FIG. 6 shows a system 60 that may automatically provide visual context to the visually impaired. The system 60 may be readily substituted for the visual impairment cane system 12 (FIG. 1), already discussed. Portions of the system 60 may also be implemented in a cloud computing infrastructure, remote server, etc. The illustrated system 60 includes a headset 62, one or more cameras 64 to generate visual content, a microphone 66 to generate audio content and a contextual assistance apparatus 68 communicatively coupled to the one or more cameras 64, the microphone 66 and the headset 62. The contextual assistance apparatus 68, which may include logic instructions, configurable logic, fixed-functionality logic hardware, etc., or any combination thereof, may generally implement one or more aspects of the method 20 (FIG. 2), the method 36 (FIG. 3) and/or the method 46 (FIG. 4).

More particularly, the apparatus 68 may include a scene analyzer 70 to generate textual descriptions of scenes based on the visual content and the audio content. Additionally, an alert accelerator 72 may be communicatively coupled to the scene analyzer 70 in order to generate haptic signals based on the textual descriptions if the textual descriptions satisfy a safety-related condition.
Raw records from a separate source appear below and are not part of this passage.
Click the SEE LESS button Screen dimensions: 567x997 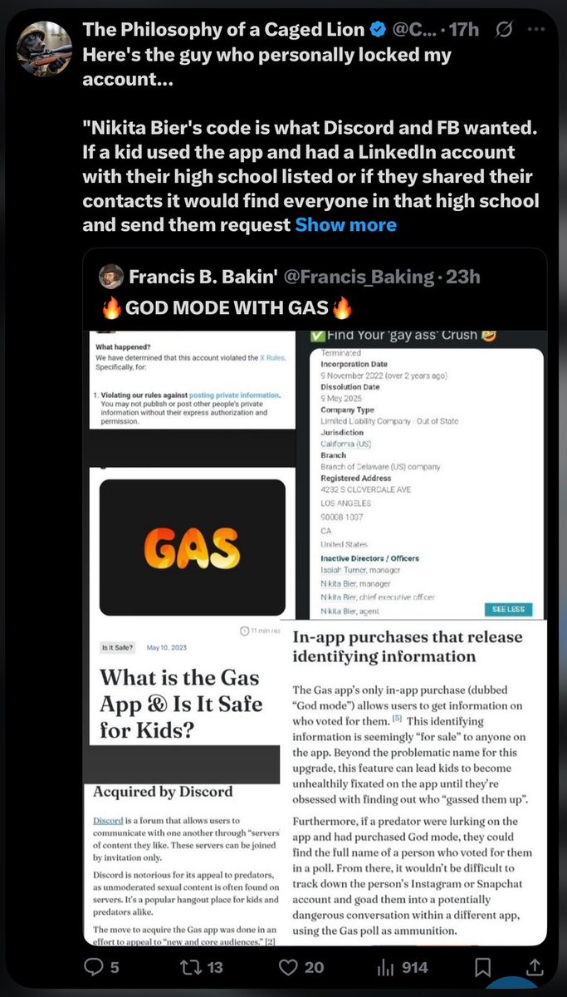[x=508, y=609]
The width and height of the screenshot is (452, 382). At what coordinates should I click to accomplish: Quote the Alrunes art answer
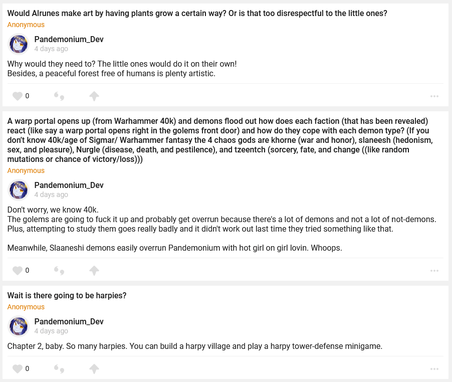click(x=59, y=96)
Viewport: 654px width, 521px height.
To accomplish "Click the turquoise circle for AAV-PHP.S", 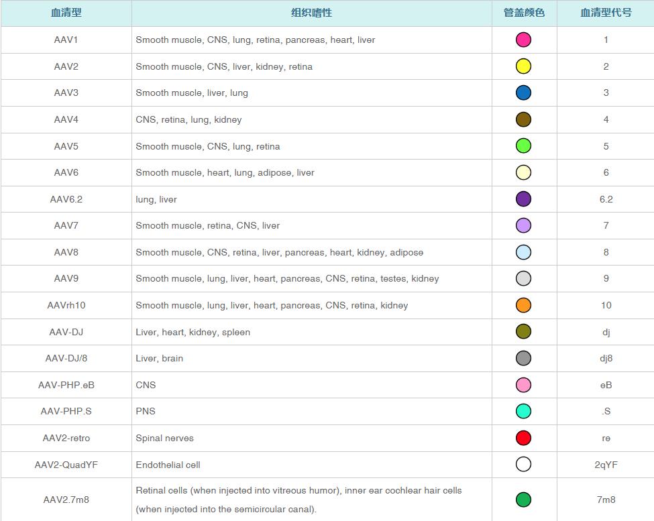I will (x=523, y=411).
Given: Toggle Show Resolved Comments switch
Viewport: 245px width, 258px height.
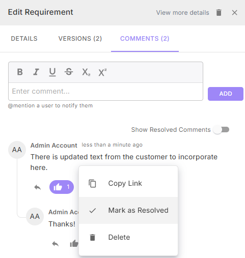Looking at the screenshot, I should tap(222, 130).
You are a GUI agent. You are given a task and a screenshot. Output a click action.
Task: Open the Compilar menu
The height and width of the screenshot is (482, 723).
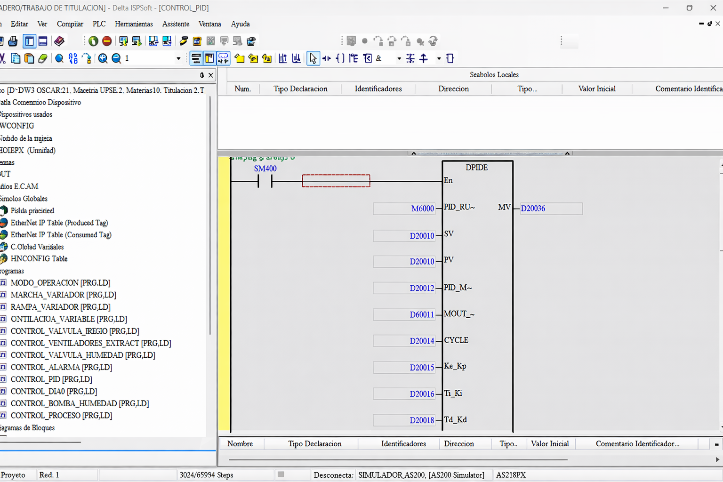(70, 24)
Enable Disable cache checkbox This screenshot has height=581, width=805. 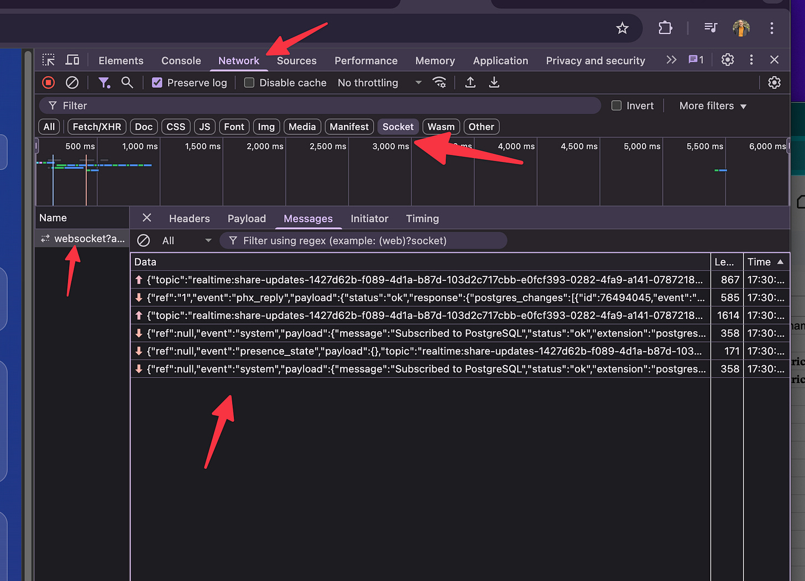pos(249,82)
In one example, the alert accelerator 72 includes a vibratory motor positioned in physical contact of the housing of the system 60. The apparatus 68 may also include a narrator 74 communicatively coupled to the scene analyzer 70, wherein the narrator 74 is configured to generate an output audio signal via the headset 62 based on the textual descriptions if the textual descriptions do not satisfy the safety-related conditions.

If multiple textual descriptions are generated for the same scene, the narrator 74 may rank the textual descriptions according to a predefined utility function (e.g., dangerous, crowded, traffic related, particular interest) and select the most suitable description to convert into the output audio signal. The apparatus 68 may also collect feedback from the user, wherein the narrator 74 is able to distinguish between explicit and implicit feedback. For example, explicit feedback might occur when the user receives a high level narration (e.g., “interesting store to your right”) and responds by stating an interest in knowing more about (e.g., “Say more”). By contrast, implicit feedback may occur when one or more sensors 86 detect the presence of other individuals who might be able to provide “before action” input. For example, a friend might be walking with a blind person and the contextual assistance apparatus 68 might learn whether a recommendation of crossing the street was appropriate based on the behavior of the friend. In one example, a message condenser 76 generates summaries of the textual descriptions if the textual descriptions satisfy a message length condition, wherein the audio output signal is generated based on the summary.

The scene analyzer 70 may include a first feature extractor 78 to extract sequences of visual features from the visual content and a second feature extractor 80 to extract sequences of sound features from the audio content. A concatenator 82 may concatenate the sequences of visual features with the sequences of sound features to obtain combined sequences of features. Moreover, a CNN 84 may generate the textual descriptions based on the combined sequences of features. In one example, the CNN 84 generates the textual descriptions further based on geolocation data, proximity data, inertia data, map data, etc., obtained from one or more of the sensors 86. In this regard, the apparatus 68 may also include a database 88 to store relationships between the scenes and the data obtained from the sensors 86. The scene analyzer 70 may also update preexisting textual descriptions to obtain the textual descriptions.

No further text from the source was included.